Las fronteras de un país constituyen una vasta gama de contextos, con distintos grados de articulación e integración, los cuales componen una determinada situación. Cuando existe un desarrollo adecuado, estas franjas se incorporan a la actividad de cada país, más aún cuando concurren reglas, planes y proyectos a partir de políticas nacionales que estimulan los acuerdos de integración, mediante la facilitación del tránsito de personas y bienes, la utilización compartida de servicios y la cooperación transfronteriza, permitiendo la superación de las desventajas que sufren las poblaciones que residen en estos lugares, debido a su ubicación periférica.

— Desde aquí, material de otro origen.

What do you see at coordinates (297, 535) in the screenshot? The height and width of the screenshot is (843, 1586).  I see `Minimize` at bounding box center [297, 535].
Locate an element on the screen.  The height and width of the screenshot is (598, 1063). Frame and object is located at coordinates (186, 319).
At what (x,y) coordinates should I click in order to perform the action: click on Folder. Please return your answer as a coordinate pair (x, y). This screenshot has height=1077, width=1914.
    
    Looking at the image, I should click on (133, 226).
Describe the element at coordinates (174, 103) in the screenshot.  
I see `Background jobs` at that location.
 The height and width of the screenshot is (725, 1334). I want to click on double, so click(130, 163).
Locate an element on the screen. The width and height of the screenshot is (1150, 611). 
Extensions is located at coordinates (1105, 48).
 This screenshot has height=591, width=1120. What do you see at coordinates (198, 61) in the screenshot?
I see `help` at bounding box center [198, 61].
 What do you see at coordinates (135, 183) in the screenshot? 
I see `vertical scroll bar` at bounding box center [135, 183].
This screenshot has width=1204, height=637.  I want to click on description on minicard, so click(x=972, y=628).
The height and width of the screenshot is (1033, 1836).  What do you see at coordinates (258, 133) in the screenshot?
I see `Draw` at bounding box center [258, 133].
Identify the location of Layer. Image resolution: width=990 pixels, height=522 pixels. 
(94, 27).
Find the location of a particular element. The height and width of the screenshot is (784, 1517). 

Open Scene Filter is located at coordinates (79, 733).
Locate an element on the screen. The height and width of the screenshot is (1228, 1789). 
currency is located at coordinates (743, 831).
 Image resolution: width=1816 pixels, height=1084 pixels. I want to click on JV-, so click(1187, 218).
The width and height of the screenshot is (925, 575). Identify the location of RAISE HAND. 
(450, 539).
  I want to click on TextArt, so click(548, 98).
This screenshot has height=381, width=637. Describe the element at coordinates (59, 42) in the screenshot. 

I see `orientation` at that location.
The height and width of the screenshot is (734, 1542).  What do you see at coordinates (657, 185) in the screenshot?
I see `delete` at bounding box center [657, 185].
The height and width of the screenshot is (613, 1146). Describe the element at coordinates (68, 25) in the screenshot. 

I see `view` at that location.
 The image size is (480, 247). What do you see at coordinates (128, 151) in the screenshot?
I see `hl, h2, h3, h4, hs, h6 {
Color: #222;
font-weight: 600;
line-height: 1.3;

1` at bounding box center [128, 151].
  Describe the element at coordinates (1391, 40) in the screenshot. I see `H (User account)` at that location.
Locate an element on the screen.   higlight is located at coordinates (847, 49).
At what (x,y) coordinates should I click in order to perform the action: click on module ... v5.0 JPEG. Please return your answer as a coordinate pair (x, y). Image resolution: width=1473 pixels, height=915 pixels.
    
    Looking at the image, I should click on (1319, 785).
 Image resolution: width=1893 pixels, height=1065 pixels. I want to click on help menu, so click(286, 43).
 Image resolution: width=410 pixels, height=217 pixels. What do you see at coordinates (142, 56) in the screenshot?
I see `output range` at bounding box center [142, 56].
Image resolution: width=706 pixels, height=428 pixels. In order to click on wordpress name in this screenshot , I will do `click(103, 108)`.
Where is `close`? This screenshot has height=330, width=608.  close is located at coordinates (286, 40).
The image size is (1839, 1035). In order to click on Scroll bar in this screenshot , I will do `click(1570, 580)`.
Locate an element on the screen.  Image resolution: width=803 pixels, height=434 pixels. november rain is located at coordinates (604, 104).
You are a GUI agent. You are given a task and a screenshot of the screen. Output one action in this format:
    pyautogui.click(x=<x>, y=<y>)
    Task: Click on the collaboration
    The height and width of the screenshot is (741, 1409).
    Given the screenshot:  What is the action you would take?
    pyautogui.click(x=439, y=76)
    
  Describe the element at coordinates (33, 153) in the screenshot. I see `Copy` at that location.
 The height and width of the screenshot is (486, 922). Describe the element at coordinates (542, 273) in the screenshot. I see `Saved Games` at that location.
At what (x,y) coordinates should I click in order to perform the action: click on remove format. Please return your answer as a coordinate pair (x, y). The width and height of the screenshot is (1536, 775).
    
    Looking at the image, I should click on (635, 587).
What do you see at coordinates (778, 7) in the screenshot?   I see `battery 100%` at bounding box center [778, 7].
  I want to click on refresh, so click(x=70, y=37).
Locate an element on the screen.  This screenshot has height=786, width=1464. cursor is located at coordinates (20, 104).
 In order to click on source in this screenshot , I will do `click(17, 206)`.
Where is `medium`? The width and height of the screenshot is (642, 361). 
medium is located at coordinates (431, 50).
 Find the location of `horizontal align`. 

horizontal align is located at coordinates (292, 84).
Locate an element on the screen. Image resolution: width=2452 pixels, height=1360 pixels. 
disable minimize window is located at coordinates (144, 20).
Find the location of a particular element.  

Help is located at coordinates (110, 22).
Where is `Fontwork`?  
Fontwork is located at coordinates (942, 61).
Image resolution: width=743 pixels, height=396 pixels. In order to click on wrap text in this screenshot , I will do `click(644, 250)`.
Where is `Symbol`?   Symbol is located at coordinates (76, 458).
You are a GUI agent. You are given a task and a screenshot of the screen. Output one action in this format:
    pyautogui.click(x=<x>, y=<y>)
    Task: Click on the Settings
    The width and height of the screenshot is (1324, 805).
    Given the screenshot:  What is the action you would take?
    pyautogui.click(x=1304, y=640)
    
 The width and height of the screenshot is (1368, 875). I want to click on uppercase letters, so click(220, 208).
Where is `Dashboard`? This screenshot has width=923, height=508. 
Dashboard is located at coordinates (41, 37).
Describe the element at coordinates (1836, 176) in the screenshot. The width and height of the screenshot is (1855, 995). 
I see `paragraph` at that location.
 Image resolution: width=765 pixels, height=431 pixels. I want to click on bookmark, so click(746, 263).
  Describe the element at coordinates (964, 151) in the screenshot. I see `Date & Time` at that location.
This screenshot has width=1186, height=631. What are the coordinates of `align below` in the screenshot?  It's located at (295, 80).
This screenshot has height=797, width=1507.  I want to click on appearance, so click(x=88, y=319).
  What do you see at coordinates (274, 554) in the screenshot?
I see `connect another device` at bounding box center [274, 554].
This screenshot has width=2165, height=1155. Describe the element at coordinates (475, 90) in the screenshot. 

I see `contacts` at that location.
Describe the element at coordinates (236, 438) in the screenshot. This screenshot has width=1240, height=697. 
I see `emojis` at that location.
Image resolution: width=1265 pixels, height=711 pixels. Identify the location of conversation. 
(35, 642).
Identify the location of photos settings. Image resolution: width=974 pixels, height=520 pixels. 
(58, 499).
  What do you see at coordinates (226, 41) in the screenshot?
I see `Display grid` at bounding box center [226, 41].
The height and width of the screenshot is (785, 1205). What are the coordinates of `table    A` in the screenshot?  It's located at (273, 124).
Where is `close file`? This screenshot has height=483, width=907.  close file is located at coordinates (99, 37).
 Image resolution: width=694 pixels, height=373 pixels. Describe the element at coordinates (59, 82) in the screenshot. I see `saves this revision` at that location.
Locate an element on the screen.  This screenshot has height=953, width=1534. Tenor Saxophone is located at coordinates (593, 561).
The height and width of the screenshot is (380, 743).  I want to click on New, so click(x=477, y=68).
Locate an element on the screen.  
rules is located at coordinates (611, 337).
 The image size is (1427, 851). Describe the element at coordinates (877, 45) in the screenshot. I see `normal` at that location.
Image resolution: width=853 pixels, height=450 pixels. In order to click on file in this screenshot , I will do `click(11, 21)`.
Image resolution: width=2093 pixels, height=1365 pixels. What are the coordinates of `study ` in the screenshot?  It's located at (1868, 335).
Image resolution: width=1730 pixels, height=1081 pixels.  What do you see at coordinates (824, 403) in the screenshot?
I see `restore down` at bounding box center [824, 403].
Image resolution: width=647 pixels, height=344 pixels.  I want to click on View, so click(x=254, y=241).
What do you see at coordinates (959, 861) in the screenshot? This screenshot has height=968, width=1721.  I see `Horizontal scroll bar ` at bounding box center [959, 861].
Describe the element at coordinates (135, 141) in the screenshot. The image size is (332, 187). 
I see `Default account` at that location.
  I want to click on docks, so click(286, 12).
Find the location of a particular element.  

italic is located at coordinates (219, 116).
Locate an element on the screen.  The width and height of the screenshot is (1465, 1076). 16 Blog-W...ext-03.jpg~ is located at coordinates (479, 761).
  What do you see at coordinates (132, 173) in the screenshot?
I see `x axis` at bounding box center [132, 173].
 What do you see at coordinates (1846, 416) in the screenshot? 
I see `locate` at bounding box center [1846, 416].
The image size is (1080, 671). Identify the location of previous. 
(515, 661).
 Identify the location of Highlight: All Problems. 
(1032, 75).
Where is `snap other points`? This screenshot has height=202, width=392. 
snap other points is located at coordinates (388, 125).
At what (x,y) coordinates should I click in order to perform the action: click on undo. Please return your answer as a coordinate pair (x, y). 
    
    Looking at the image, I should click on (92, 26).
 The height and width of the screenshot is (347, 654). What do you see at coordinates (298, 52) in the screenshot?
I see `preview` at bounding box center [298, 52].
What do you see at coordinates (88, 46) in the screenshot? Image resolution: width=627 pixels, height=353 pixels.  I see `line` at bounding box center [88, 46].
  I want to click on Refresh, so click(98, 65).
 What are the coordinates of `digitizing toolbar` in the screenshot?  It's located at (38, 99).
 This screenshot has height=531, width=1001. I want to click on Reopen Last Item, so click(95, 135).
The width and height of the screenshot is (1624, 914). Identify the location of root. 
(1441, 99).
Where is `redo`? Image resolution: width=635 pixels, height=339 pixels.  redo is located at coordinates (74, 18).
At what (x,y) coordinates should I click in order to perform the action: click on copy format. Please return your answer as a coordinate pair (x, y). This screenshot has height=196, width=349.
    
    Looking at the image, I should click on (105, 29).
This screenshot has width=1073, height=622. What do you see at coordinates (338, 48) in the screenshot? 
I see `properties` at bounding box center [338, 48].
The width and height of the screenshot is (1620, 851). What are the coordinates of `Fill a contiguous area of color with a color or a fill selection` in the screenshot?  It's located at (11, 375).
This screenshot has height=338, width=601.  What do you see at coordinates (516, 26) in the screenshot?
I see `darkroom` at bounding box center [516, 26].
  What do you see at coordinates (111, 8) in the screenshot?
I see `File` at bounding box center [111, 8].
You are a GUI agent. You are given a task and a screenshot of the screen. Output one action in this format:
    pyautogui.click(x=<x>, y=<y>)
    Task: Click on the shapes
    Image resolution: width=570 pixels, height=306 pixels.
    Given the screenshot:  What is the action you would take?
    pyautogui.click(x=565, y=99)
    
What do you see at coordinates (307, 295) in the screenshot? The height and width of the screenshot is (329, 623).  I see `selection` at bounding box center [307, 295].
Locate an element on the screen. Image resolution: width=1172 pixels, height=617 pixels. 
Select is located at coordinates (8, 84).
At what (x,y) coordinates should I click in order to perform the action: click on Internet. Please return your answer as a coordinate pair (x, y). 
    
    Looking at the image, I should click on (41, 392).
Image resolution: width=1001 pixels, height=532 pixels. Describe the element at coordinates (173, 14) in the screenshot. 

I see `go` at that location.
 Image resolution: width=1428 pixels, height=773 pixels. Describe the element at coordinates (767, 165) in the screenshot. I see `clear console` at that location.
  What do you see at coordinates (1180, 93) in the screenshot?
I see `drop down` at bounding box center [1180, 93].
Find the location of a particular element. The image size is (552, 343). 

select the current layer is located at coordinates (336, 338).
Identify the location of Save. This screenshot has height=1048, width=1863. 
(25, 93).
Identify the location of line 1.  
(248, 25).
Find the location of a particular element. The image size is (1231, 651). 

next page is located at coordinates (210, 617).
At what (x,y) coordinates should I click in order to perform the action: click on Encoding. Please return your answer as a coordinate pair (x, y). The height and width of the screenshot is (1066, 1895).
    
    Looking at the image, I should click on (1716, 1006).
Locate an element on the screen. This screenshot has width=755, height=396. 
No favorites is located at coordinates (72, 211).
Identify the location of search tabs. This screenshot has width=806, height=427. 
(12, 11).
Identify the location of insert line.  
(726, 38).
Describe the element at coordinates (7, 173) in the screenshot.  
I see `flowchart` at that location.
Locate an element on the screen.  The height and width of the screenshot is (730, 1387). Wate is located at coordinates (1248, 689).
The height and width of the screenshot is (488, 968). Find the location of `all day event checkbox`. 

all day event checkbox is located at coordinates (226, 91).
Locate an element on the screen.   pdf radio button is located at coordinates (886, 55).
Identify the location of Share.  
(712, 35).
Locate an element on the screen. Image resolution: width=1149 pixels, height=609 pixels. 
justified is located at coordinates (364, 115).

Los 6.327 kilómetros de borde fronterizo terrestre con que contamos conforma un escenario potencialmente disponible para vigorizar el desarrollo de extensos espacios binacionales y trinacionales (aparte del contacto con cada uno de los tres vecinos, Chile cuenta con dos triples fronteras: una en el extremo norte con Perú y Bolivia, y otra más al sur con Bolivia y Argentina, frente a Antofagasta). Allí se requiere reemplazar los criterios caracterizados por la desconfianza, las amenazas y los litigios (agenda histórica), por una visión de seguridad cooperativa, capaz de articular proyectos de beneficio común que avancen hacia una integración práctica en la que se vean reflejadas las aspiraciones de las comunidades involucradas (agenda de desarrollo).
Un adelanto importante en este sentido lo constituye el funcionamiento de los Comités de Integración y Frontera, así como la ZICOSUR (Zona de Integración del Centro Oeste de América del Sur) que aglutinan a las instancias de los gobiernos centrales y subnacionales (regiones, estados, provincias, departamentos y municipios), junto a las respectivas sociedades, con el objeto de solucionar problemas y discutir proyecciones futuras entre los protagonistas públicos y privados de las relaciones vecinales y paravecinales (ZICOSUR incluye a Brasil y Paraguay). El salto que hace falta es crear Macrorregiones que funcionen como una sola unidad en todo aquello que definan como conveniente y que permitan los marcos legales de sus respectivos Estados. Asimismo, se requiere reformar y modernizar las estructuras administrativas, dotándolas de una mentalidad acorde con los cambios y de instrumentos eficaces para llevar a la práctica los objetivos propuestos.
El desafío es definir como tarea nacional la construcción de un diseño compartido de progreso, sin que la reciprocidad sea un requisito imprescindible para comenzar, sino una meta que se logre con el tiempo, pues primará la conveniencia unilateral hasta que intereses compartidos fruto de ventajas comparativas y competitivas sumen voluntades. Por ejemplo, se puede perfeccionar la infraestructura de conexión transfronteriza sin que nuestros vecinos hagan automáticamente lo mismo, si dichas iniciativas forman parte de una estrategia de desarrollo que fortalezca, a través de éxitos progresivos, una suerte de territorialidad con perspectiva internacional.
Un mundo en continuo cambio, en el cual fenómenos globales como la migración y la crisis climática demuestran la necesidad de colaborar, demanda nuevos Tratados sobre desarrollo fronterizo, tal como hicieron Perú y Ecuador para superar el conflicto por el río Cenepa. La idea sería generar esquemas apropiados para crear zonas de paz y prosperidad que reemplacen discursos utópicos por voluntad política traducida en acciones de integración concretas.